Your job is to write out each record exactly, leaving none out.

[Stored data entries]
-=-=-

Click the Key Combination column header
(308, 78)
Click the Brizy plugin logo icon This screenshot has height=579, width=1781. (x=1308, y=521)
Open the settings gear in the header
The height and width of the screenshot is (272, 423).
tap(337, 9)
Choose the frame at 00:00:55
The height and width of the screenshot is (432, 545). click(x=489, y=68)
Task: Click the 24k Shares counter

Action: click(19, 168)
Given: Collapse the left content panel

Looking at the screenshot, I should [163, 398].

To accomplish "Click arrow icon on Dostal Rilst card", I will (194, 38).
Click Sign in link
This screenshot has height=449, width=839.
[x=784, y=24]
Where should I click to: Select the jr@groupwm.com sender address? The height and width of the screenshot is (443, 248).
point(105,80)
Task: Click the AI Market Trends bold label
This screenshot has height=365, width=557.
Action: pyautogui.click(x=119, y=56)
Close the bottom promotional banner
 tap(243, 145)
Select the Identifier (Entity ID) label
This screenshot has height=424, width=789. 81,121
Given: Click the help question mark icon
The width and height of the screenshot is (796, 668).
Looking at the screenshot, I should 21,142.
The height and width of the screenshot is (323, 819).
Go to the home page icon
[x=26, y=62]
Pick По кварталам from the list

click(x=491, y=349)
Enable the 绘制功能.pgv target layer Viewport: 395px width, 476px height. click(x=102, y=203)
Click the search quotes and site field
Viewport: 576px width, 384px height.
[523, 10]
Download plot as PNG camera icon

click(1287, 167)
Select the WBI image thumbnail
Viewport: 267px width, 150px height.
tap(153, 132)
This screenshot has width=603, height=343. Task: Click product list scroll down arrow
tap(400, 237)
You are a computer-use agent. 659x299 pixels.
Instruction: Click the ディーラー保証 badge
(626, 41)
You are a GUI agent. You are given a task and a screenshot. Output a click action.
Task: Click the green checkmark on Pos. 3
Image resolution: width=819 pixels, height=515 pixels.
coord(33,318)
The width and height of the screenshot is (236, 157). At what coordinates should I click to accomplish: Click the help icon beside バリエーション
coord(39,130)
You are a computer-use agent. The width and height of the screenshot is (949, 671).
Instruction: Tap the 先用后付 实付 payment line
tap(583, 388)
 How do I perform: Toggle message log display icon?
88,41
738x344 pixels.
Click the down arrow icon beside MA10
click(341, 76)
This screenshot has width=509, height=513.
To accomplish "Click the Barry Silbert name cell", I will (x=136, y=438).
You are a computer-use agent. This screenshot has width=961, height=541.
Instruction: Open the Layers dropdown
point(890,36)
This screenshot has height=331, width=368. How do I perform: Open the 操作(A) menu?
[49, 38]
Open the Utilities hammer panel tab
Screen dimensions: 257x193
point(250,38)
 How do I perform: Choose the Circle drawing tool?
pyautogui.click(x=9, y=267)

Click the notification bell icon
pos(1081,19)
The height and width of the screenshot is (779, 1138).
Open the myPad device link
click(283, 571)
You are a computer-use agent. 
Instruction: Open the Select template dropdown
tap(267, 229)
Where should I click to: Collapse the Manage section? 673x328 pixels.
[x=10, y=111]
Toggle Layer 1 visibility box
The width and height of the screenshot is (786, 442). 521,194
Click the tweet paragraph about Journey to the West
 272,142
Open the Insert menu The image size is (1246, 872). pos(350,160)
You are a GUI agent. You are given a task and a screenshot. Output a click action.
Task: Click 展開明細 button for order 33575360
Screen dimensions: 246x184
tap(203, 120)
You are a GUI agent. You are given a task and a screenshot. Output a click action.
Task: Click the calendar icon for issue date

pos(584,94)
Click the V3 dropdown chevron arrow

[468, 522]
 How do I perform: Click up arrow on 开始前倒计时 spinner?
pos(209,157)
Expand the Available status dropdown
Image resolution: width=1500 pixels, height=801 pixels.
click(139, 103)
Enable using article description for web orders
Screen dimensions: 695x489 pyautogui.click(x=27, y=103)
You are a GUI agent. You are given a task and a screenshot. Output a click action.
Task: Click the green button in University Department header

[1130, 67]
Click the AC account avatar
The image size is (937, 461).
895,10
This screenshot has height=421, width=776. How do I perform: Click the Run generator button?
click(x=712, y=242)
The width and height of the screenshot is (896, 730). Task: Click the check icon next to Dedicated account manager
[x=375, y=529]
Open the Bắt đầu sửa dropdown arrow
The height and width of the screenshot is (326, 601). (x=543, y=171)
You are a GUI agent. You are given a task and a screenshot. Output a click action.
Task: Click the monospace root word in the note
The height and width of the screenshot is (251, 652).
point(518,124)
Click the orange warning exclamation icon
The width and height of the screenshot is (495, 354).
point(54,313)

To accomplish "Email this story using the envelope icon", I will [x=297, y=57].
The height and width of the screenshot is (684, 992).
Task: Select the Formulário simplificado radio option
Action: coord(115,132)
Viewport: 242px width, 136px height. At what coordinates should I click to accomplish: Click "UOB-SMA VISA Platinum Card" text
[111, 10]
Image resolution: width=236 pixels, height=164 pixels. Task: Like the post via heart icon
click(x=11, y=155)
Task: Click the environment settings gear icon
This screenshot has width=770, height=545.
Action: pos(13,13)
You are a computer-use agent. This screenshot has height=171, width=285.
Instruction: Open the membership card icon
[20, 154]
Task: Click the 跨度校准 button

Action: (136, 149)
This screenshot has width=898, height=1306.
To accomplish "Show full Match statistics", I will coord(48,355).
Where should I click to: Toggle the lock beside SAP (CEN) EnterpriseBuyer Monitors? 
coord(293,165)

-=-=-

▶ [Expected output]:
Click the Key Combination column header
(308, 78)
Click the Brizy plugin logo icon This screenshot has height=579, width=1781. (x=1308, y=521)
Open the settings gear in the header
The height and width of the screenshot is (272, 423).
tap(337, 9)
Choose the frame at 00:00:55
The height and width of the screenshot is (432, 545). click(x=489, y=68)
Task: Click the 24k Shares counter

Action: click(19, 168)
Given: Collapse the left content panel

Looking at the screenshot, I should [163, 398].

To accomplish "Click arrow icon on Dostal Rilst card", I will (194, 38).
Click Sign in link
This screenshot has height=449, width=839.
[x=784, y=24]
Where should I click to: Select the jr@groupwm.com sender address? The height and width of the screenshot is (443, 248).
point(105,80)
Task: Click the AI Market Trends bold label
This screenshot has height=365, width=557.
Action: pyautogui.click(x=119, y=56)
Close the bottom promotional banner
 tap(243, 145)
Select the Identifier (Entity ID) label
This screenshot has height=424, width=789. 81,121
Given: Click the help question mark icon
The width and height of the screenshot is (796, 668).
Looking at the screenshot, I should 21,142.
The height and width of the screenshot is (323, 819).
Go to the home page icon
[x=26, y=62]
Pick По кварталам from the list

click(x=491, y=349)
Enable the 绘制功能.pgv target layer Viewport: 395px width, 476px height. click(x=102, y=203)
Click the search quotes and site field
Viewport: 576px width, 384px height.
[523, 10]
Download plot as PNG camera icon

click(1287, 167)
Select the WBI image thumbnail
Viewport: 267px width, 150px height.
tap(153, 132)
This screenshot has width=603, height=343. Task: Click product list scroll down arrow
tap(400, 237)
You are a computer-use agent. 659x299 pixels.
Instruction: Click the ディーラー保証 badge
(626, 41)
You are a GUI agent. You are given a task and a screenshot. Output a click action.
Task: Click the green checkmark on Pos. 3
Image resolution: width=819 pixels, height=515 pixels.
coord(33,318)
The width and height of the screenshot is (236, 157). At what coordinates should I click to accomplish: Click the help icon beside バリエーション
coord(39,130)
You are a computer-use agent. The width and height of the screenshot is (949, 671).
Instruction: Tap the 先用后付 实付 payment line
tap(583, 388)
 How do I perform: Toggle message log display icon?
88,41
738x344 pixels.
Click the down arrow icon beside MA10
click(341, 76)
This screenshot has width=509, height=513.
To accomplish "Click the Barry Silbert name cell", I will (x=136, y=438).
You are a computer-use agent. This screenshot has width=961, height=541.
Instruction: Open the Layers dropdown
point(890,36)
This screenshot has height=331, width=368. How do I perform: Open the 操作(A) menu?
[49, 38]
Open the Utilities hammer panel tab
Screen dimensions: 257x193
point(250,38)
 How do I perform: Choose the Circle drawing tool?
pyautogui.click(x=9, y=267)

Click the notification bell icon
pos(1081,19)
The height and width of the screenshot is (779, 1138).
Open the myPad device link
click(283, 571)
You are a computer-use agent. 
Instruction: Open the Select template dropdown
tap(267, 229)
Where should I click to: Collapse the Manage section? 673x328 pixels.
[x=10, y=111]
Toggle Layer 1 visibility box
The width and height of the screenshot is (786, 442). 521,194
Click the tweet paragraph about Journey to the West
 272,142
Open the Insert menu The image size is (1246, 872). pos(350,160)
You are a GUI agent. You are given a task and a screenshot. Output a click action.
Task: Click 展開明細 button for order 33575360
Screen dimensions: 246x184
tap(203, 120)
You are a GUI agent. You are given a task and a screenshot. Output a click action.
Task: Click the calendar icon for issue date

pos(584,94)
Click the V3 dropdown chevron arrow

[468, 522]
 How do I perform: Click up arrow on 开始前倒计时 spinner?
pos(209,157)
Expand the Available status dropdown
Image resolution: width=1500 pixels, height=801 pixels.
click(139, 103)
Enable using article description for web orders
Screen dimensions: 695x489 pyautogui.click(x=27, y=103)
You are a GUI agent. You are given a task and a screenshot. Output a click action.
Task: Click the green button in University Department header

[1130, 67]
Click the AC account avatar
The image size is (937, 461).
895,10
This screenshot has height=421, width=776. How do I perform: Click the Run generator button?
click(x=712, y=242)
The width and height of the screenshot is (896, 730). Task: Click the check icon next to Dedicated account manager
[x=375, y=529]
Open the Bắt đầu sửa dropdown arrow
The height and width of the screenshot is (326, 601). (x=543, y=171)
You are a GUI agent. You are given a task and a screenshot. Output a click action.
Task: Click the monospace root word in the note
The height and width of the screenshot is (251, 652).
point(518,124)
Click the orange warning exclamation icon
The width and height of the screenshot is (495, 354).
point(54,313)

To accomplish "Email this story using the envelope icon", I will [x=297, y=57].
The height and width of the screenshot is (684, 992).
Task: Select the Formulário simplificado radio option
Action: coord(115,132)
Viewport: 242px width, 136px height. At what coordinates should I click to accomplish: Click "UOB-SMA VISA Platinum Card" text
[111, 10]
Image resolution: width=236 pixels, height=164 pixels. Task: Like the post via heart icon
click(x=11, y=155)
Task: Click the environment settings gear icon
This screenshot has width=770, height=545.
Action: pos(13,13)
You are a computer-use agent. This screenshot has height=171, width=285.
Instruction: Open the membership card icon
[20, 154]
Task: Click the 跨度校准 button

Action: (136, 149)
This screenshot has width=898, height=1306.
To accomplish "Show full Match statistics", I will coord(48,355).
Where should I click to: Toggle the lock beside SAP (CEN) EnterpriseBuyer Monitors? 
coord(293,165)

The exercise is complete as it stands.